Mohon tunggu...
Muksal Mina
Muksal Mina Mohon Tunggu... Lainnya - Candu Bola, Hasrat Pendidik

Be a teacher? Be awakener

Selanjutnya

Tutup

Bola Pilihan

Sepak Bola Tak Lagi Romantis?

26 Agustus 2020   16:43 Diperbarui: 26 Agustus 2020   16:32 357
+
Laporkan Konten
Laporkan Akun
Kompasiana adalah platform blog. Konten ini menjadi tanggung jawab bloger dan tidak mewakili pandangan redaksi Kompas.
Lihat foto
Francesco Totti, simbol one man one club terakhir? (Sumber : www.essentiallysports.com)

Langit Camp Nou runtuh. Kekalahan di semifinal Liga Champion lalu ternyata benar-benar memicu kiamat di Katalunya. Satu persatu personel penting di blaugrana mulai goyang.

Setelah pelatih Enrique Setien dipecat, Direktur Sepakbola Eric Abidal dilepas, topskor ketiga sepanjang sejarah Luis Suarez kabarnya akan diputus kontrak, sekarang sang kapten Lionel Messi yang meminta hengkang!
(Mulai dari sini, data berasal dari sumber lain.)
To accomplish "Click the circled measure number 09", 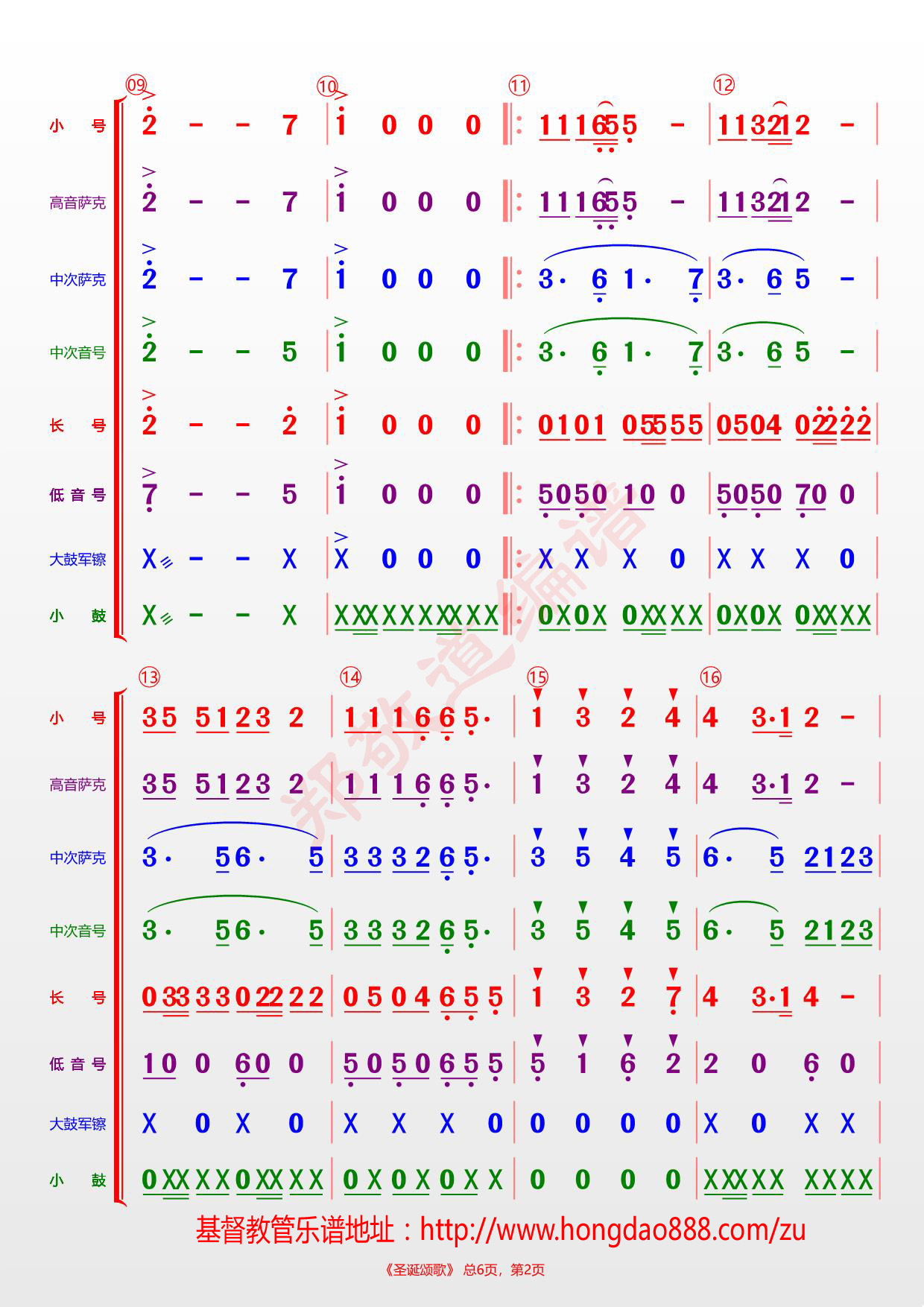I will (136, 85).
Sektor pelatih dan direktur mungkin dapat dimaklumi. Ditendangnya Suarez yang tahun ini berusia 33 tahun pun kita mafhum. Lah ini sang maskot sendiri yang ingin hengkang. Mimpi apa yang lebih buruk?

Kabar dari Spanyol menyebut bahwa berita Messi ingin hengkang memicu protes dari fan Barca. Mereka sontak mendatangi markas Barca dan menuntut presiden Joseph Bartomeu untuk mundur segera. Marca mengabarkan, direksi Barca telah rapat dan mencapai kesepakatan. Presiden akan mundur agar Messi tetap bertahan di Camp Nou.
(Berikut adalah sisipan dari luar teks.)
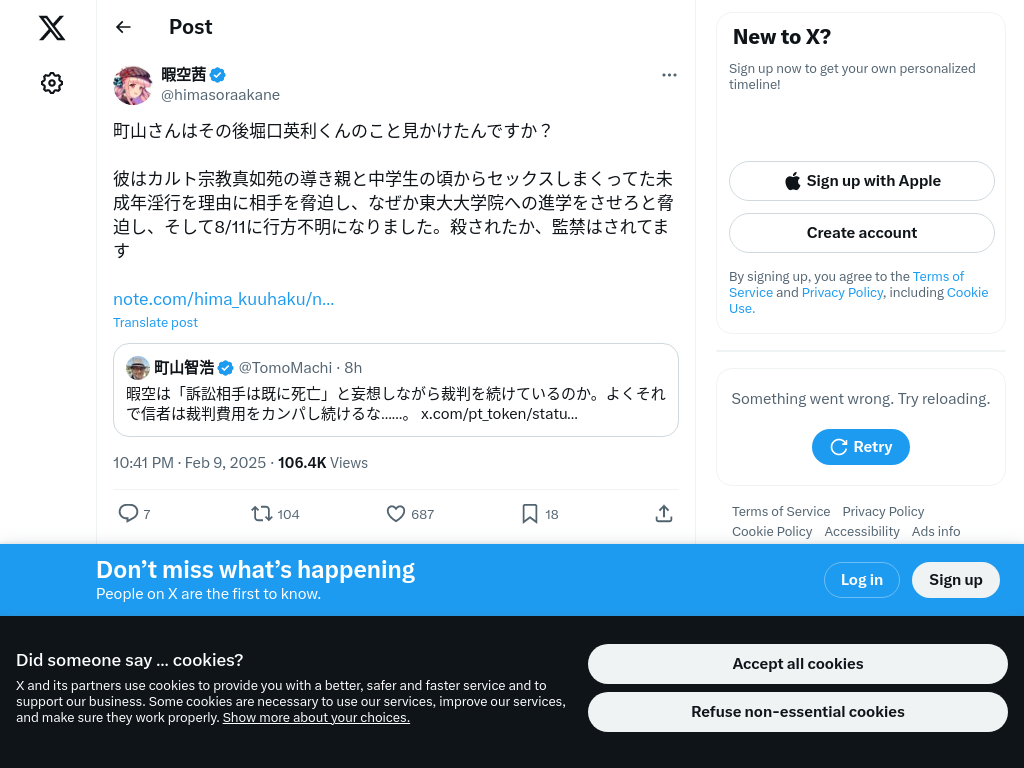Open the note.com/hima_kuuhaku link
1024x768 pixels.
coord(223,299)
Bila akhirnya Leo Messi benar-benar hengkang, maka tentu akan mengakhiri mimpi para penggemar dan penganut sepakbola idealis : legenda yang hanya bermain di satu klub sepanjang karir. Status legenda sudah pasti telah diraih Messi. Tentu akan lebih indah bila diiringi dengan pensiun di klub tempat ia bermula.
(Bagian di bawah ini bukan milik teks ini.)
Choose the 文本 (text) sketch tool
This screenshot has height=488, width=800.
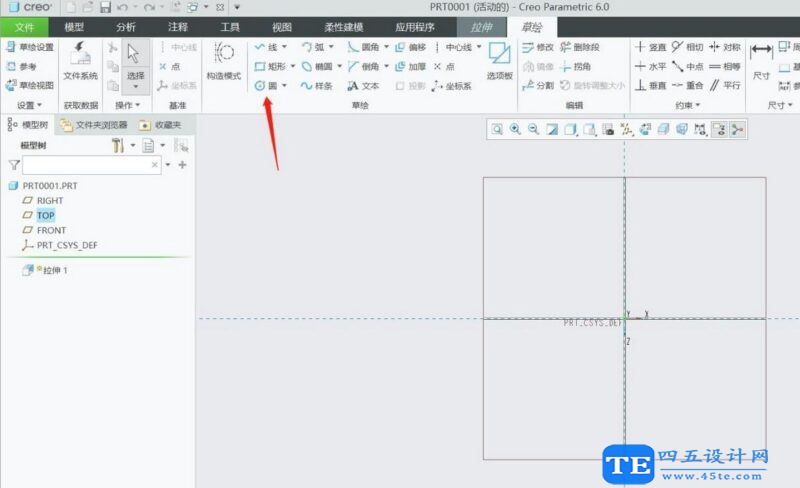(x=363, y=86)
Sepakbola semakin tak romantis. Sepanjang sejarah sepakbola, ada banyak legenda yang hanya bermain di satu klub sepanjang karir profesionalnya. One man one club. Sebutlah nama Paolo Maldini, Francesco Totti, Carles Puyol dan Ryan Giggs.

Namun tak sedikit yang justru hengkang ke klub lain di penghujung karirnya. Alessandro del Piero, Raul Gonzales, Iker Casillas, Andres Iniesta, Xavi Hernandez, adalah beberapa diantaranya.

Pada tiga liga top Eropa (Inggris, Italia, Spanyol), siapa manajer paling lama bertahan di satu tim? Dengan pensiunnya Alex Ferguson dan Arsene Wenger, tak ada lagi manajer EPL yang awet bertahan di satu klub lebih dari lima tahun.

Italia sama saja. Negeri sarangnya pria romantis ini  justru kejam terhadap pelatih sepakbola. Berganti pelatih 2-3 kali dalam satu musim itu biasa saja di Negeri Pizza. Dalam daftar 20 tim peserta Serie A musim depan, Simone Inzaghi adalah pemegang rekor paling lama menangani tim (4 tahun 6 bulan). Sisanya bervariatif, 1 tahun, 2 tahun tahun, 1 tahun 6 bulan dan sebagainya.

Dari tanah matador, dua klub paling besar, Real Madrid dan Barcelona justru paling rajin gonta ganti pelatih. Apalagi tim papan tengah semisal Valencia, Sevilla dan Villareal. Mungkin hanya Diego Simeone (9 tahun) di Atletico Madrid yang paling awet.

Apa pasal sepakbola tak lagi romantis? Persoalan ekonomi, fisik dan taktis bisa jadi adalah faktor paling umum.

Bisnis Sepakbola

Bal-balan bukan lagi semata sebuah cabang olahraga. Sepakbola telah berkembang menjadi sebuah industri. Andriano Galliani, CEO legendaris AC Milan memaparkan dalam biography Carlo Ancelotti Quiet Leadership, bahwa tugas seorang manajer adalah memastikan tim meraih kemenangan. Sedangkan tugasnya sebagai CEO adalah mengemas klub sebagai sebuah industri.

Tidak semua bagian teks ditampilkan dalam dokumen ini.